RECORDAR O MEU SAUDOSO PAI
Dia 19 de Março de cada ano é, de uma forma muito especial, dedicado aos nossos Pais.
Hoje lembro-me de ti, meu saudoso Pai. Na tua cédula pessoal foste registado José Maria Fernandes Monteiro e, mais tarde, não gostando do apelido “Monteiro”, escolheste ser Fernandes.
O teu primeiro nome tem origem na versão hebraica Yosef, e do latim losephus, significa aquele que acrescenta. No meio do teu nome tens a palavra Maria, a nossa Mãe. Tiveste sempre duas Marias ao teu lado, a Maria da Piedade Alves Lavajo Martinho; e a outra, mais antiga, a Mãe do Redentor.

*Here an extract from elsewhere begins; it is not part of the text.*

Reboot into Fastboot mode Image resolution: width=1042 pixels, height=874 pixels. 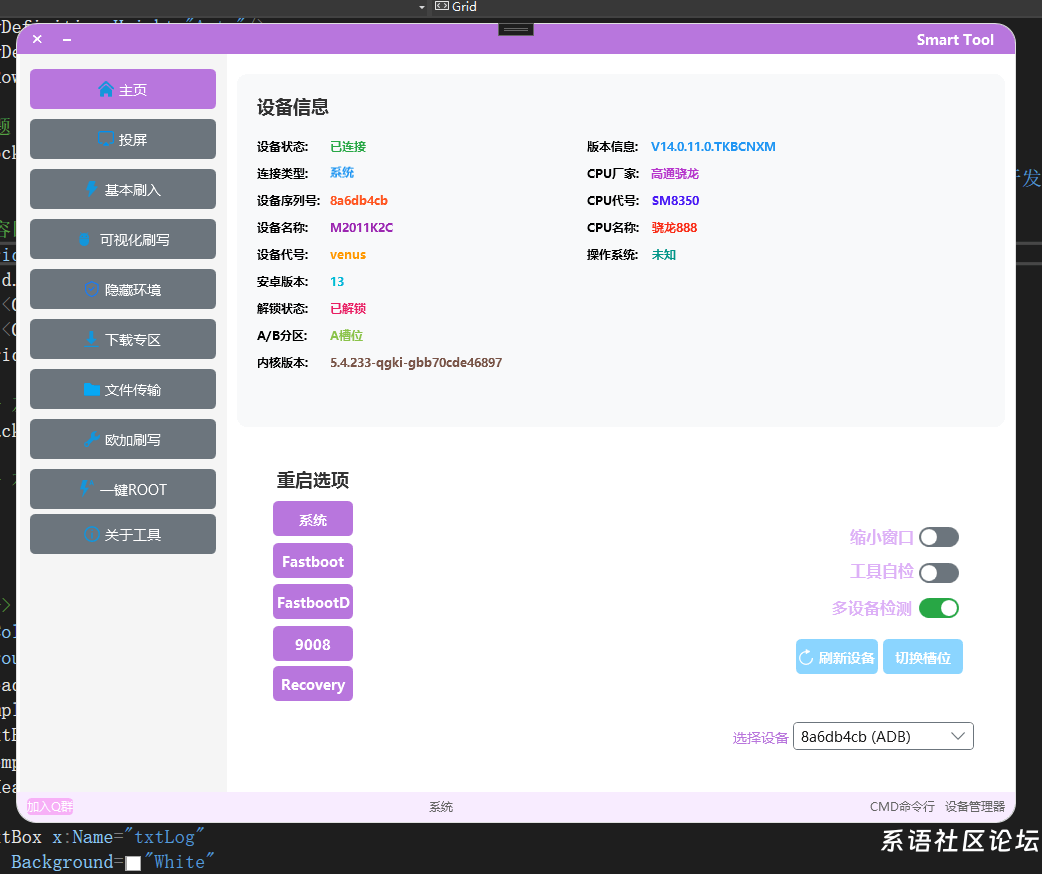click(x=312, y=561)
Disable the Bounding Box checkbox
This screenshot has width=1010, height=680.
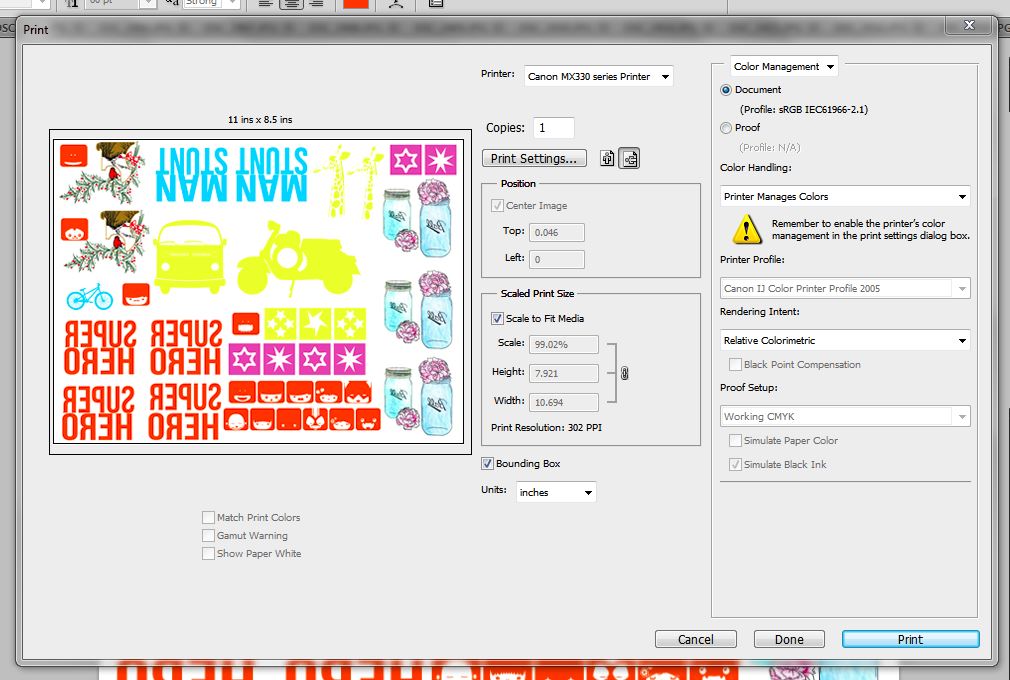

Nasceste na Bismula, nos tempos régios de D. Carlos: viste cair a Monarquia, nascer e cair a 1ª República, nascer e cair o Estado Novo, nascer a Democracia.
Fizeste os exames primários em Vilar Maior (Sabugal). Tinhas uma caligrafia invejável, que nenhum filho herdou, apenas o teu sobrinho que tem o teu nome.
Foste pastor e fazias lindos brinquedos de madeira, versos e pinturas à tua conterrânea Célia Martins Salgueira, que dedicou uma vida nas Irmãs Hospitaleiras de S. Bento Menni, em França, apoiando feridos e soldados fragilizados.
Partiste para o País Basco e encontraste um regime monárquico dirigido pelo Rei Afonso XIII. Antes de chegar a Guerra Civil a Espanha, regressaste a Portugal. Quando ter Fé passou a ser delito, por pouco não foste vítima dos republicanos, que mataram muitos dos teus companheiros e incendiaram tantos templos.
Na década de quarenta do século passado, foste empregado de escritório numa empresa alfacinha. Eras dotado de uma grande cultura e religiosidade.
Em 1944 regressaste à Bismula, a fim de abraçares a tua Mãe, o teu coração falou mais alto, foi um erro que celebro.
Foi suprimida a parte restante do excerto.